Published in the Journal of Technology in Behavioral Science, the article reported findings of a systematic review to examine virtual reality mental health (VR mental health) interventions using immersive 360-degree videos. The focus of the VR mental health study was to gain insight into the practical implementation of virtual reality mental health.
History of Virtual Reality Mental Health Using Immersive 360-degree Videos
The review of literature offered by the article summarizes numerous studies that show immersive 360-degree videos to be beneficial to mental healthcare. Such videos can present users with photorealistic scenes of real-life settings from which to practice helpful behavioral health response sets to challenging stimuli. They can be used in-office or with a few adaptations, telehealth interventions.
They have successfully provided new and engaging methods of treating common behavioral symptoms as a distraction or form of entertainment and provided skills training. Immersive 360-degree videos are lower in cost and require fewer technical skills to construct and operate than traditional forms of virtual reality interventions.
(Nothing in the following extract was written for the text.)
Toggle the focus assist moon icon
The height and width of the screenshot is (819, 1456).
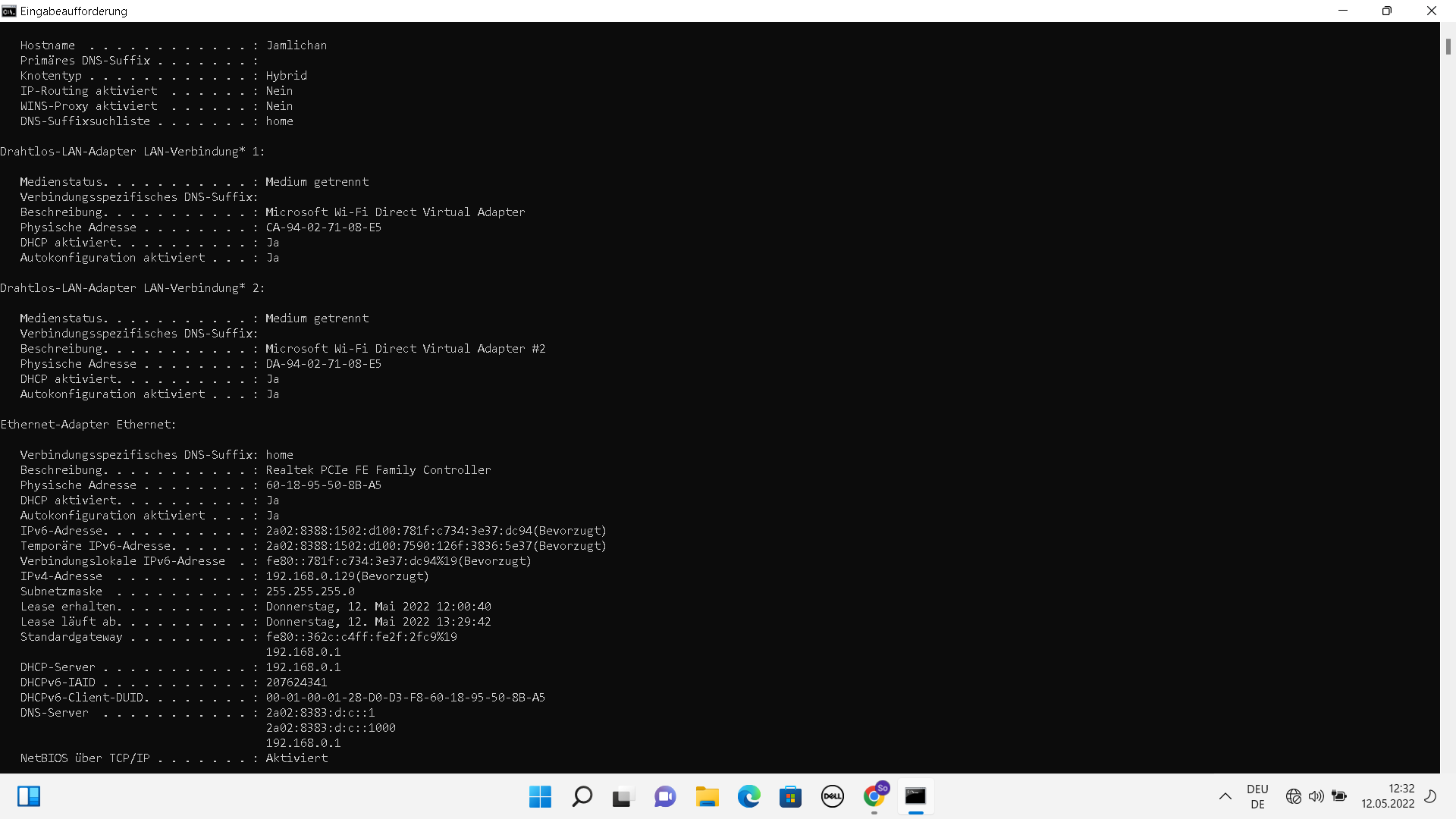pos(1430,796)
VR Mental Health Population Sampled
The researchers selected 14 published studies involving mental health populations with clinical levels of psychopathology. Almost 60% of participants were adults, 25% were elderly, and 15% were children. Participant characteristics represented a range of disorders, with 373 participants across all the studies. The review was comprised of these percentages of participants and their reported symptoms:
- 70% anxiety disorder
- 17% depression
- 5% psychotic disorder
- 8% bipolar disorder
- one participant reported symptoms of a somatic disorder.
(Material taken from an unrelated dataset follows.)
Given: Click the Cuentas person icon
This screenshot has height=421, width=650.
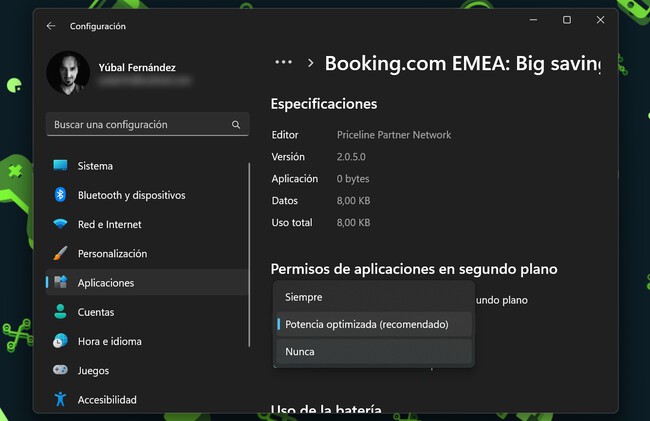Looking at the screenshot, I should (x=60, y=312).
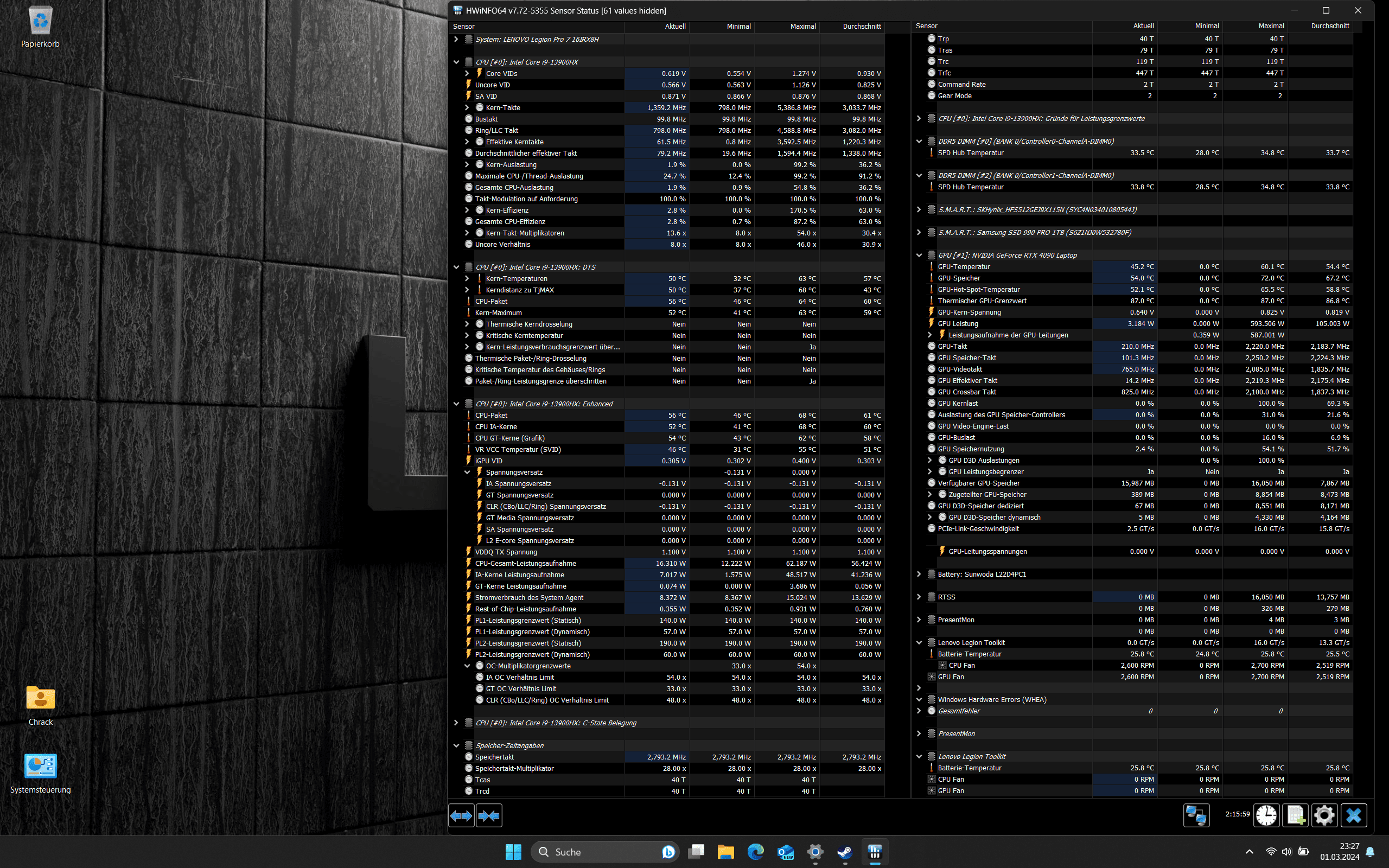Open the remote monitoring network icon

pyautogui.click(x=1196, y=815)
Most children were diagnosed with autism spectrum disorder (60%), while the remaining 40% were pediatric patients preparing to undergo an MRI.
Immersive 360-degree Video Interventions
The studies examined the acceptability and efficacy of immersive 360-degree videos as a practical virtual reality mental health treatment method, combining relaxation with common triggers. As is typical with many VR interventions, systematic desensitization was used in some of the studies reviewed to encourage a focus on relaxation skills while progressively viewing emotional triggers. Mental health professionals created most of the 360-degree videos.
Using a VR headset, examples of video intervention scenarios included:
- A form of exposure therapy for adults adapted to each participant’s unique anxiety disorder. For example, individuals who feared public speaking were encouraged to address an audience in a 360-degree video recording.
- Videos where participants with depression witnessed a recorded testimonial delivered by a real person struggling with depression.
- Child participants with autism spectrum disorder were exposed to sensory and social triggers.
Results of the review study indicated that immersive 360-degree videos are a viable VR mental health tool to increase a feeling of presence among users. They provide positive outcomes in interventions when remaining present is an essential aspect of treatment. The researchers also mentioned that technical skills are not needed for this type of virtual reality mental health, making it relatively easy for mental health researchers or clinicians to create a variety of client-specific interventions with immersive 360-degree videos. This possibility of tailoring treatment to the unique needs of individual clients poses a beneficial facet of this new behavioral intervention as it formally evolves.
While immersive 360-degree videos are a VR mental health resource in the early stages of use as an intervention tool for clinicians, they are a promising digital resource. Ionesco and colleagues discussed that the next step in developing this virtual reality mental health tool is the development of standardized procedures to facilitate added research for evidence-based interventions to be used in clinical care.
VR is a promising area for many behavioral practitioners. Assuming that corollary core competencies are taught to clinicians, planning for tomorrow’s digital practice modalities can begin by formally tracking this exciting digital research today.